In 2024 she made her World Cup debut in Portimão, winning two silver medals in the All-Around and with 5 hoops as well as gold in the mixed event. A month later she won silver overall and with 5 hoops in the stage in Milan. On 6 July, at the selection of the group composition for the Olympic Games, Gonçalves was selected to be a reserve to Maria Eduarda Arakaki, Victória Borges, Déborah Medrado, Sofia Pereira and Nicole Pircio, along with Giovanna Oliveira, Gabriella Coradine and Bárbara Urquiza.

In May 2025 she made her debut at the World Cup in Portimão Nicole Pircio, Bárbara Urquiza, Maria Paula Caminha, Maria Eduarda Arakaki, Ana Luiza Franceschi, Julia Kurunczi and Sofia Pereira, winning gold in the All-Around and in the two event finals. On July 18-20, the group won gold medal in all-around at Milan World Cup. They also won gold medal in 5 Ribbons final and bronze in 3 Balls and 2 Hoops.

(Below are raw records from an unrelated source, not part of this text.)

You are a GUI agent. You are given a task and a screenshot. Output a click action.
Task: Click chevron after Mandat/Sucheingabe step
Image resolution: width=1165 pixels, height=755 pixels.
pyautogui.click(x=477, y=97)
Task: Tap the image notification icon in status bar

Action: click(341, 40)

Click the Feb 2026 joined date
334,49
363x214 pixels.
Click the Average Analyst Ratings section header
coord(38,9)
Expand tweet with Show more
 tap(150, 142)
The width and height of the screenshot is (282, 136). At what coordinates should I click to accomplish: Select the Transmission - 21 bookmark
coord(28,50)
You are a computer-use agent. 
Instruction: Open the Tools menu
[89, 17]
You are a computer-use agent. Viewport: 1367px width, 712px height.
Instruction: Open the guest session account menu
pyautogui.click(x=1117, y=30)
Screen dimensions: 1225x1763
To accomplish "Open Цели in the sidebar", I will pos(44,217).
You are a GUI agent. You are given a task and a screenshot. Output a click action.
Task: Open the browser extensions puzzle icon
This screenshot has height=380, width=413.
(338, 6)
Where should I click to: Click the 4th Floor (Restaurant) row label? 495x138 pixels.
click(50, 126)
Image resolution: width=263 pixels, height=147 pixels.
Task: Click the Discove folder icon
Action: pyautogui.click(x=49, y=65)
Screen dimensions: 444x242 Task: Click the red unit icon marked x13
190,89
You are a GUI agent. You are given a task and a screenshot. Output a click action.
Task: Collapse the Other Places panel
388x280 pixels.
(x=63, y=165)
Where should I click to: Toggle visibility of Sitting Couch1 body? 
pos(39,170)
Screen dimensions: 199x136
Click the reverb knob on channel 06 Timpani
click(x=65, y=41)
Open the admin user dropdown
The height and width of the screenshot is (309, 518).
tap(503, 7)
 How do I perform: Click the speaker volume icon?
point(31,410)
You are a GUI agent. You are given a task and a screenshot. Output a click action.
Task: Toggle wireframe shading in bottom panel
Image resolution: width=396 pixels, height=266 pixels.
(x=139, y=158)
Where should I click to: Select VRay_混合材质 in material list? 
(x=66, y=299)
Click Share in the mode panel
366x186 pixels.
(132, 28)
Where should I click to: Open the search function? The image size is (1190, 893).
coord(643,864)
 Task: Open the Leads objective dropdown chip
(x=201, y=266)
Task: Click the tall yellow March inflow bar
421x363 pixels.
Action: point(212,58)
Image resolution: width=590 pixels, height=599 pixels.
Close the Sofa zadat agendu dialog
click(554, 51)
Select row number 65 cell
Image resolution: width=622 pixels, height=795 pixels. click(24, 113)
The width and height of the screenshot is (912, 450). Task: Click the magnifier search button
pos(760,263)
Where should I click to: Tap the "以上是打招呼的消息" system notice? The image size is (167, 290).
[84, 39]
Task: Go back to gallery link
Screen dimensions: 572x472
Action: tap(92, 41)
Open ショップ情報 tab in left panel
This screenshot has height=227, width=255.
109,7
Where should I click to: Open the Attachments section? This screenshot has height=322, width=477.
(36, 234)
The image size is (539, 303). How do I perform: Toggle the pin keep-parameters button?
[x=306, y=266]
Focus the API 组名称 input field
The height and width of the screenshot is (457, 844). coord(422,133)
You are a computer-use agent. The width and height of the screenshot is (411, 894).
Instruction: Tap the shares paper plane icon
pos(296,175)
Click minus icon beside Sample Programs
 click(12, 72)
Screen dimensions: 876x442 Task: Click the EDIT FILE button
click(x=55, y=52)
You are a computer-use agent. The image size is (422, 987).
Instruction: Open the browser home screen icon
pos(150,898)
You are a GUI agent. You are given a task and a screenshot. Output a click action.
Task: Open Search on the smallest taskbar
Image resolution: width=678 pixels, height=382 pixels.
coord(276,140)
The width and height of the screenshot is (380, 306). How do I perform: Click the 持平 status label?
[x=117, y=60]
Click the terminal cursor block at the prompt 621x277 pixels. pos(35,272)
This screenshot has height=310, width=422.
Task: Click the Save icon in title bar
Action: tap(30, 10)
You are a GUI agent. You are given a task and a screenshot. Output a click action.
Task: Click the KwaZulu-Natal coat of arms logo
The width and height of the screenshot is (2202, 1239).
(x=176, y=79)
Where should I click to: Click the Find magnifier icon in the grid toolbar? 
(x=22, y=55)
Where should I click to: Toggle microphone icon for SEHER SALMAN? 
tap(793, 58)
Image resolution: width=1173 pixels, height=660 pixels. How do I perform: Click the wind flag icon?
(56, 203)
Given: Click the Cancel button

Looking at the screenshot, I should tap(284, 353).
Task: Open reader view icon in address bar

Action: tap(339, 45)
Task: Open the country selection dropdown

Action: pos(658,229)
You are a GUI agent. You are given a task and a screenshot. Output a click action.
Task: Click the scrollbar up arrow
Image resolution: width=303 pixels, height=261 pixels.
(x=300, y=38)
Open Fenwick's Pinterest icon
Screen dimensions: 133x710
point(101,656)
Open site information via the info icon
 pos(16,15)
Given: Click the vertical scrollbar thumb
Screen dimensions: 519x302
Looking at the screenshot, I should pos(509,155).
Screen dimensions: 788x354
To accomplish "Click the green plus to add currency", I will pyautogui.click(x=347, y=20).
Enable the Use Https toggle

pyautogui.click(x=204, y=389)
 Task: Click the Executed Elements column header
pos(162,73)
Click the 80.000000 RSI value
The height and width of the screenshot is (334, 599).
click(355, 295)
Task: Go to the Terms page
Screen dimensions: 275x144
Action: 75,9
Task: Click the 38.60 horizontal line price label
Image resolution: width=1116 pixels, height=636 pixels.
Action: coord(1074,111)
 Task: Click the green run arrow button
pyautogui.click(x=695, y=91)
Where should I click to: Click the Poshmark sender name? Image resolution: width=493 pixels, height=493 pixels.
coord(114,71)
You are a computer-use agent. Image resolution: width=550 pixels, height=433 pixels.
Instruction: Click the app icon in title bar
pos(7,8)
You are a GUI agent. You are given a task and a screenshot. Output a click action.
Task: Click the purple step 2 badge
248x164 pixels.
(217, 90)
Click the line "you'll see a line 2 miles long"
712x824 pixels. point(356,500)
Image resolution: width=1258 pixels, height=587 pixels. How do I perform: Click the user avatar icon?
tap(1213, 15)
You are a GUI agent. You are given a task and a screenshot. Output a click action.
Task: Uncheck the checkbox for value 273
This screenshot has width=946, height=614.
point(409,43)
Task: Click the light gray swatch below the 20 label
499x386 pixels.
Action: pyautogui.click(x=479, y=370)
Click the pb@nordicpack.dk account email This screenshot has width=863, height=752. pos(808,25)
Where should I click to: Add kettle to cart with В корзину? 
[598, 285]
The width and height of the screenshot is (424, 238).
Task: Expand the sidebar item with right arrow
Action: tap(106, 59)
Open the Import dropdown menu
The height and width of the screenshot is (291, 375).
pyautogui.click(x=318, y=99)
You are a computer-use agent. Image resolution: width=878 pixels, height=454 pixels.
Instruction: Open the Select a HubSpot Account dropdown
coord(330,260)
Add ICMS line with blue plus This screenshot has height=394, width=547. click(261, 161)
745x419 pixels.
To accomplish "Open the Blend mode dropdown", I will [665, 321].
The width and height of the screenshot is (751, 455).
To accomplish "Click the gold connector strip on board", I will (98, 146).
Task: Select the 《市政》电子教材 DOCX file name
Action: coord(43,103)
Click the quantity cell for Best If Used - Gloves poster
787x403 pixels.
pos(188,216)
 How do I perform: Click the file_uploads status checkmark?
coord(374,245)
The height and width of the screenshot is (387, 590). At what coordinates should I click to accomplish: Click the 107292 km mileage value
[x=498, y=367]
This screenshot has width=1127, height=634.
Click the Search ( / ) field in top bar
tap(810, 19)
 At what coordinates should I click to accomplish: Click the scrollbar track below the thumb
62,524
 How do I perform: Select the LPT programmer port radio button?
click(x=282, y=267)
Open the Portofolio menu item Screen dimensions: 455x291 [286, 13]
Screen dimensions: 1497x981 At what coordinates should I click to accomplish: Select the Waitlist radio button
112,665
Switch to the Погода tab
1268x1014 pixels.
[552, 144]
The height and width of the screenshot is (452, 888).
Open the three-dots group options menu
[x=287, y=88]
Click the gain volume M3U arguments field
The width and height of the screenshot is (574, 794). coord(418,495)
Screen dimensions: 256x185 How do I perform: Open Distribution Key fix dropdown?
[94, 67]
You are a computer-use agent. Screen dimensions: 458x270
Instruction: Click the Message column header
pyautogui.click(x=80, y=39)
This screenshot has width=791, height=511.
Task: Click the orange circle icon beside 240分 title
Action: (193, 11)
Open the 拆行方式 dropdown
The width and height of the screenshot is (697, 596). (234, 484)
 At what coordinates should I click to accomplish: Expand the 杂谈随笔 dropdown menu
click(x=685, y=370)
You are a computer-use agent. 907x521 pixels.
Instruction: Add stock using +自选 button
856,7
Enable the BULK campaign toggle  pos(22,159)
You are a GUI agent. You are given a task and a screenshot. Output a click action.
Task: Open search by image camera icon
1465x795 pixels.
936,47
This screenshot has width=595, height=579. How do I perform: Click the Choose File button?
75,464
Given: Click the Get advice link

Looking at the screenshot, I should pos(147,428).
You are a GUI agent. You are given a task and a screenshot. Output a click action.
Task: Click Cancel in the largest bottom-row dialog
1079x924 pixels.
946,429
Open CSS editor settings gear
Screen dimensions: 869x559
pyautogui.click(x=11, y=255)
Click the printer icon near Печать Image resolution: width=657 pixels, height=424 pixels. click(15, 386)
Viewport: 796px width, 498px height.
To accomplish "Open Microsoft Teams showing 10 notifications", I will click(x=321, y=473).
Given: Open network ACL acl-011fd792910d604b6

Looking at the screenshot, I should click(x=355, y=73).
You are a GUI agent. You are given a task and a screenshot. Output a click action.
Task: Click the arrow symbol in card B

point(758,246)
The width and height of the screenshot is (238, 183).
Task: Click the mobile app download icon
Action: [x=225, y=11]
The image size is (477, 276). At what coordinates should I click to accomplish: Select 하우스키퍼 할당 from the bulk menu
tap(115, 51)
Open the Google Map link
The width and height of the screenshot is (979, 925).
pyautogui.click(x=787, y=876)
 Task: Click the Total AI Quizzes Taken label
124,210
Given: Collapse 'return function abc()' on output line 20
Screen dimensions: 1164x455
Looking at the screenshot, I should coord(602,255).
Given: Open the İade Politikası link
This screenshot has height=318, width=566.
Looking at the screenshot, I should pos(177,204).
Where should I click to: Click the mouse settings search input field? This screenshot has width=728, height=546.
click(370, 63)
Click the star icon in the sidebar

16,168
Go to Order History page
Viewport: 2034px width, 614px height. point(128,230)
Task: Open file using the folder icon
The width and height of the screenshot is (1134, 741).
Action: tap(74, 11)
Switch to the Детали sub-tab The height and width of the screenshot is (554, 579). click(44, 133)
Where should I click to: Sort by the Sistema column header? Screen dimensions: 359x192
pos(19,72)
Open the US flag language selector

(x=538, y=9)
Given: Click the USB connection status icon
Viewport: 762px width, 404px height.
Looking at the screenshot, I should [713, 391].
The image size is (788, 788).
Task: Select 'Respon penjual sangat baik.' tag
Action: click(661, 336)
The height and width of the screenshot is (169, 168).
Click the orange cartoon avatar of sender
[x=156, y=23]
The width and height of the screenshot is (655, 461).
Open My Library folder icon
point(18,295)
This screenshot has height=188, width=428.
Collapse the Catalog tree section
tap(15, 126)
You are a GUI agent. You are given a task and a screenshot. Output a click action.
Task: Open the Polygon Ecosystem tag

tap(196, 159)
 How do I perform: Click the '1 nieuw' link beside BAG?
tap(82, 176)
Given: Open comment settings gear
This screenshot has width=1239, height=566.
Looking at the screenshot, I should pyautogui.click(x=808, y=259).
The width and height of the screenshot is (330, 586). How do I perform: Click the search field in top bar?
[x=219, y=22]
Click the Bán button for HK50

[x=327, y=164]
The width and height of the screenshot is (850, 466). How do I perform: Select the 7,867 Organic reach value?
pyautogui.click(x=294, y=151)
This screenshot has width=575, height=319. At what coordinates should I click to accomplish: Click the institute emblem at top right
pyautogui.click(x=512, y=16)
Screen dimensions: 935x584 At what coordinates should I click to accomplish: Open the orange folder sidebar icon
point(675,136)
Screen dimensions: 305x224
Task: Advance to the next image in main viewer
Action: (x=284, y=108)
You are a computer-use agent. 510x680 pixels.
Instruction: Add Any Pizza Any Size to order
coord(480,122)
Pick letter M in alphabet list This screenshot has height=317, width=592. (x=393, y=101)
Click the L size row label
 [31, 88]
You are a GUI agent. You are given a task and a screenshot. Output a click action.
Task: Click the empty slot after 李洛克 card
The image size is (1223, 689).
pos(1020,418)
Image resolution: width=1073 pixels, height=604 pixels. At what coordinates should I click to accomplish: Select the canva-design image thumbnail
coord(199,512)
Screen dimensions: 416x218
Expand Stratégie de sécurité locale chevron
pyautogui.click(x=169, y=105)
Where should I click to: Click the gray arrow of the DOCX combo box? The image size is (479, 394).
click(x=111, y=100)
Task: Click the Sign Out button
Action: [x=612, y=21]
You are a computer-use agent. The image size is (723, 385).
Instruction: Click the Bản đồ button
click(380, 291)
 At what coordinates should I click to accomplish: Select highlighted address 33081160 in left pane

In late August, she was selected to represent Brazil alongside Maria Paula Caminha, Maria Eduarda Arakaki, Sofia Pereira and Nicole Pircio at the 2025 World Championships in Rio de Janeiro. They won silver medal in group all-around, 0.3 point behind Japan, being the first Pan-American medal winners of the World Championships. They won another silver medal in 3 balls + 2 hoops and took 6th place in 5 ribbons final.

In 2026, she and her group competed at Baku World Cup, taking 5th place in all-around. They won silver medal in 5 Balls final. Then they competed at Tashkent World Cup, and ended on 7th place in all-around. They won silver medal in 3 Hoops + 4 Clubs final. On June 5-7, Mariana and her teammates (Maria Paula Caminha, Maria Eduarda Arakaki, Julia Kurunczi, Sofia Pereira, Nicole Pircio) represented Brazil at the 2026 Pan American Championships in Rio de Janeiro, and won three gold medals (Group all-around, 5 Balls, 3 Hoops + 4 Clubs). In July, they competed at Milan World Cup and took gold medal in all-around in front of China and Spain. They also won silver medal in 5 Balls final.